Re: FYI: Userland breakage caused by udev bind commit

From: Dmitry Torokhov
Date: Mon Dec 24 2018 - 12:34:47 EST


On Mon, Dec 24, 2018 at 11:54:07AM +0100, Greg KH wrote:
> On Mon, Dec 24, 2018 at 11:15:34AM +0100, Gabriel C wrote:
> > Am Mo., 24. Dez. 2018 um 10:17 Uhr schrieb Greg KH <gregkh@xxxxxxxxxxxxxxxxxxx>:
> > >
> > > On Mon, Dec 24, 2018 at 08:31:27AM +0100, Gabriel C wrote:
> > > > Am So., 23. Dez. 2018 um 19:09 Uhr schrieb Dmitry Torokhov
> > > > <dmitry.torokhov@xxxxxxxxx>:
> > > >
> > > > [ also added Linus to CC on that one too ]
> > > > >
> > > > > On Sun, Dec 23, 2018 at 06:17:04PM +0100, Christian Brauner wrote:
> > > > > > On Sun, Dec 23, 2018 at 05:49:54PM +0100, Marcus Meissner wrote:
> > > > > > > Hi,
> > > > > > >
> > > > > > > I am the maintainer of libmtp and libgphoto2
> > > > > > >
> > > > > > > Some months ago I was made aware of this bug:
> > > > > > > https://bugs.kde.org/show_bug.cgi?id=387454
> > > > > > >
> > > > > > > This was fallout identified to come from this kernel commit:
> > > > > > >
> > > > > > > commit 1455cf8dbfd06aa7651dcfccbadb7a093944ca65
> > > > > > > Author: Dmitry Torokhov <dmitry.torokhov@xxxxxxxxx>
> > > > > > > Date: Wed Jul 19 17:24:30 2017 -0700
> > > > > >
> > > > > > Fwiw, the addition of {un}bind events has caused issues for
> > > > > > systemd-udevd as well and is tracked here:
> > > > > > https://github.com/systemd/systemd/issues/7587
> > > > > > I haven't been aware of this until yesterday and it seems that so far
> > > > > > this hasn't been brought up on lkml until you did now.
> > > > >
> > > > > The fallout was caused by premature enabling of the new events in
> > > > > systemd/udev by yours truly (even though the commit has Lennart's name
> > > > > on it due to how it was merged):
> > > > >
> > > > > https://github.com/systemd/systemd/commit/9a39e1ce314d1a6f8a754f6dab040019239666a9
> > > > >
> > > > > "Add handling for bind/unbind actions (#6720)
> > > > >
> > > > > Newer kernels will emit uevents with "bind" and "unbind" actions. These
> > > > > uevents will be issued when driver is bound to or unbound from a device.
> > > > > "Bind" events are helpful when device requires a firmware to operate
> > > > > properly, and driver is unable to create a child device before firmware
> > > > > is properly loaded.
> > > > >
> > > > > For some reason systemd validates actions and drops the ones it does not
> > > > > know, instead of passing them on through as old udev did, so we need to
> > > > > explicitly teach it about them."
> > > > >
> > > > > Similarly it is now papered over in systemd/udev until we make it
> > > > > properly handle new events:
> > > > >
> > > > > https://github.com/systemd/systemd/commit/56c886dc7ed5b2bb0882ba85136f4070545bfc1b
> > > > >
> > > > > "sd-device: ignore bind/unbind events for now
> > > > >
> > > > > Until systemd/udev are ready for the new events and do not flush entire
> > > > > device state on each new event received, we should ignore them."
> > > > >
> > > >
> > > > And how about peoples still uses systemd < 235 and newer kernels ?

**Exercise data**

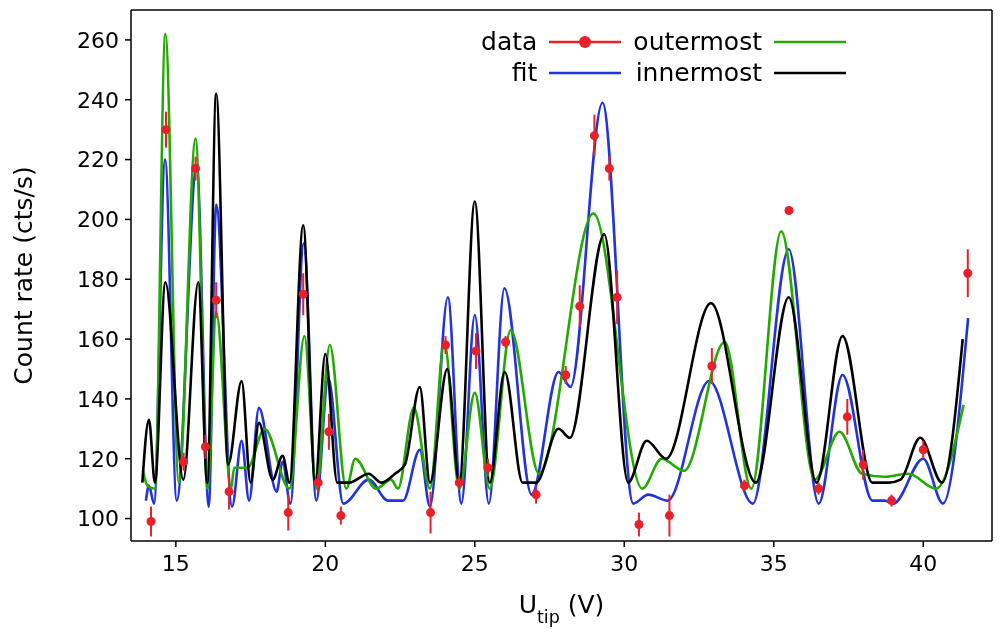 The image size is (1003, 637). Describe the element at coordinates (98, 160) in the screenshot. I see `y-tick-label: 220` at that location.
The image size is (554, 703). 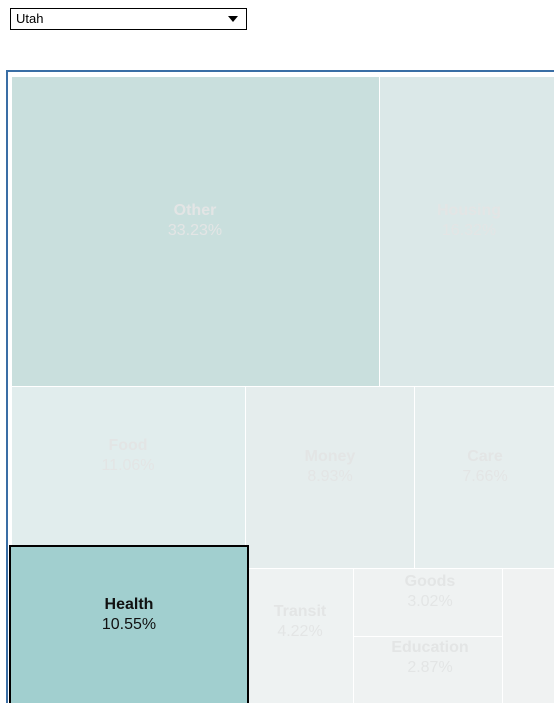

**Tasks and exercises**
(A) According to the udev bind commit thread, which two projects does Marcus Meissner maintain?
(B) Extend the udev bind commit thread past its final line.

**Outputs by task**
(A) libmtp and libgphoto2.

(B)
> > >
> > > Is that an issue? Who uses that, and does it cause problems on their
> > > systems given that the events just do not do anything for those systems?
> > >
> > > We tested this out a lot back in the summer of 2017 and I thought all
> > > was well. What recently changed that caused breakages to suddenly show
> > > up? How have we not seen this until now?
> > >
> >
> > Well people observed that , please click the bug link for that KDE bug.
> > Reported '2017-11-30'..
> >
> > I can reproduce that on systemd 231 ( which we have here ) and
> > kernels >= 4.14 just easy.
> >
> > Can't use any mtp devices all dropping :
> >
> > The file or folder udi=/org/kde/solid/udev/....... does not exists'
> >
> > Why it got not reported here is probably because people are shy to
> > report such things to LKML.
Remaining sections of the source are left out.